» **Document text**
How about venting through a long piece of that collapsible aluminum vent pipe--like 8 or 10 feet--before it gets to the outlet? All that surface area should dissipate heat into the room, though you might find that it clogs up more easily.


----------



## megan (Mar 12, 2007)

Here, here (or is that hear, hear?) to the clothesline.

We use one every day we can. When we can't, we use two wooden drying racks and an over the door hanger. 

We're a family of two adults and three cats, and my DH has to wash his workclothes after one wearing (municipal worker), so it's almost like having a third person on hand when it comes to laundry.

When our dryer quit working (i think it needs a new belt), we stopped using it. DH was the one who really wanted an electric dryer, i didn't care as long as i had a washer. He found that he preferred stuff hung on the line, so PECO hasn't gotten any money from us for our dryer usage for quite some time now. Works for me.

megan


----------



## Sandor (Mar 12, 2007)

Eric Johnson said:
			
		

> I live with two women, which means I have to pretend to like cats. Speaking of women, you think they'd have the common courtesy to lift the toilet seat back up after they're done.
> 
> How about venting through a long piece of that collapsible aluminum vent pipe--like 8 or 10 feet--before it gets to the outlet? All that surface area should dissipate heat into the room, though you might find that it clogs up more easily.



Eric, I go outside to take a leak.

Free fertilizer, cannot be acused of "missing", no lid issue.... and I'm free!

Girlz rolled their eyes at first, but now I gotem' trained! (or do they have me trained?)


----------



## Eric Johnson (Mar 12, 2007)

I use that technique for keeping the compost bins damp and full of nitrogen--when nobody's looking. Use the standard applicator.


----------



## megan (Mar 12, 2007)

Must be nice to have the "standard" applicator. My neighbor does this, too.

I want a composting toilet, but DH is not really on board with this. I told him it could go in "my" bathroom. (We have two--he chiefly uses one and i the other).

On the toilet seat issue, DH usually lowers the seat, and he also has very good aim, for which i'm thankful. I usually say nothing when he leaves the seat up, i'd rather have that than someone with bad aim who doesn't lift the seat (or clean up after himself).

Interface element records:
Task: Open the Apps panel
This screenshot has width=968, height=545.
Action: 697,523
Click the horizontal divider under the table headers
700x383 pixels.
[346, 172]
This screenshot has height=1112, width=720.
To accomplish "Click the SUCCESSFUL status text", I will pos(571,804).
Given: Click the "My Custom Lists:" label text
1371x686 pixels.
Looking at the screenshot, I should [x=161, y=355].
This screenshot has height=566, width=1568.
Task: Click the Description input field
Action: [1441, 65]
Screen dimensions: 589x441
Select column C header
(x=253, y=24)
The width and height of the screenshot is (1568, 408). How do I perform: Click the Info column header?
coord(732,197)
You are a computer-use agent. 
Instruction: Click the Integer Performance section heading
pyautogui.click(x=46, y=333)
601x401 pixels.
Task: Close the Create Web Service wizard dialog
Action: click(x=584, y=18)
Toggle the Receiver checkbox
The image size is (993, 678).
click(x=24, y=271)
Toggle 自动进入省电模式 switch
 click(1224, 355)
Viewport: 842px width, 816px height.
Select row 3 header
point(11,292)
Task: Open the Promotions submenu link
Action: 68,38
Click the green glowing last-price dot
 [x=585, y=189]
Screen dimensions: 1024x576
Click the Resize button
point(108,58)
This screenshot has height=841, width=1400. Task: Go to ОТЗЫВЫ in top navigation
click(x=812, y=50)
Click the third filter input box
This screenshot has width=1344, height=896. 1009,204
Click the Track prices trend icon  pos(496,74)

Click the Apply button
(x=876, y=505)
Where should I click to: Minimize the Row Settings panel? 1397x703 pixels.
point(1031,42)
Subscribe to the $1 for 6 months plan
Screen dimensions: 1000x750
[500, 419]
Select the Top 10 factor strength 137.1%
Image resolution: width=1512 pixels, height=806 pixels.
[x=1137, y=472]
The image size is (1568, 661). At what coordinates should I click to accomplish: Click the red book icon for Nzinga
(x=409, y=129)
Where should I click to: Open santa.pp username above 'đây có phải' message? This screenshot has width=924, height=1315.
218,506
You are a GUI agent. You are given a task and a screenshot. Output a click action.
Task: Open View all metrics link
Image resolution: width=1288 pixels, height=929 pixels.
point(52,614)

» **What is asked**
**1)** In the forum thread, what does megan's household use for drying laundry when the clothesline cannot be used?
**2)** Summarize the forum thread in two sentences.
**3)** Continue the forum thread with the next post, following megan's last remark about the toilet seat.

» **Responses to the tasks**
**1)** Two wooden drying racks and an over-the-door hanger.

**2)** The forum thread opens with a suggestion to run dryer exhaust through 8 or 10 feet of collapsible aluminum vent pipe so that its surface area releases heat into the room, and megan praises the clothesline and reports that the household stopped using its dryer after it quit working. Later posts joke about urinating outdoors to avoid the toilet seat issue, and megan says DH is not really on board with the idea of a composting toilet.

**3)**
But, one night it was in the middle of the night, and DH felt nature calling, so he walked half asleep into my bathroom, which is nearest our bedroom, and sat down, being too tired to stand up. He hadn't bothered turning on a light. He discovered upon sitting down that he had forgotten to lower the seat from the last time he had used "my" bathroom. I wouldn't have known except he let out a yell, causing me to wake up, as the cold porcelain and water greeted him like an impromptu bidet.

I stifled a laugh because i've had that happen, too, although i usually stand up in time to avoid the water. 

His experience wasn't for naught. He now nearly always puts the seat back down, especially if it's nearing bedtime.



			
				Eric Johnson said:
			
		

> I use that technique for keeping the compost bins damp and full of nitrogen--when nobody's looking. Use the standard applicator.


----------



## NewtownPA (Mar 13, 2007)

Eric Johnson said:
			
		

> Speaking of women, you think they'd have the common courtesy to lift the toilet seat back up after they're done.



NICE

Believe it or not, the "toilet seat" was my first marital argument after we got back from our honeymoon


----------



## cbrodsky (Mar 13, 2007)

Sandor said:
			
		

> Eric, I go outside to take a leak.
> 
> Free fertilizer, cannot be acused of "missing", no lid issue.... and I'm free!
> 
> Girlz rolled their eyes at first, but now I gotem' trained! (or do they have me trained?)



After our dog passed away, I found this was a highly effective method of filling in for his role of having kept the deer away for so many years.  They started to invade until I fought back in our greyhound's footsteps.

-Colin


----------



## begreen (Mar 14, 2007)

I wish this would work. Our deer have long gotten used to the smell of my pee. They poop right next to it now. This spring I am going to fight back and try some wolf poop from a local sanctuary for wolves.


----------



## youngstr (Mar 19, 2007)

What's the general consensus on venting into the garage via a "diverter valve"?  You night not heat the house directly but if you have an attached garage, the warmer garage might negate heat loss through that end of the house.


----------



## elkimmeg (Mar 19, 2007)

I aways thought there was a reason a garage required 1 hour fire protection to the adjoining living space. Putting a 4' vent in there Is not a good idea plus again not code compliant


----------



## Mo Heat (Mar 20, 2007)

In a 2 bdrm CA townhouse, I diverted my electric dryer vent hose into a return box/fan-housing/pedestal-for-the-HVAC and installed a 1 hour twist timer switch to the HVAC fan next to the dryer. On the end of the dryer vent hose I connected one of those wet filters that looks like an old ice cube bin with a grate-like top with a place to hook the hose. You fill it with an inch or two of water and it grabs a bunch of the lint as the air blows straight down onto the water. 

I liked it well enough, but it was always drying up and I had to unscrew a register to put more water in it. I could tell there was more dust in the house due to it settling on furniture tops and such, but I liked recycling the air and the added moisture in a dry California climate after moving from humid Tejas.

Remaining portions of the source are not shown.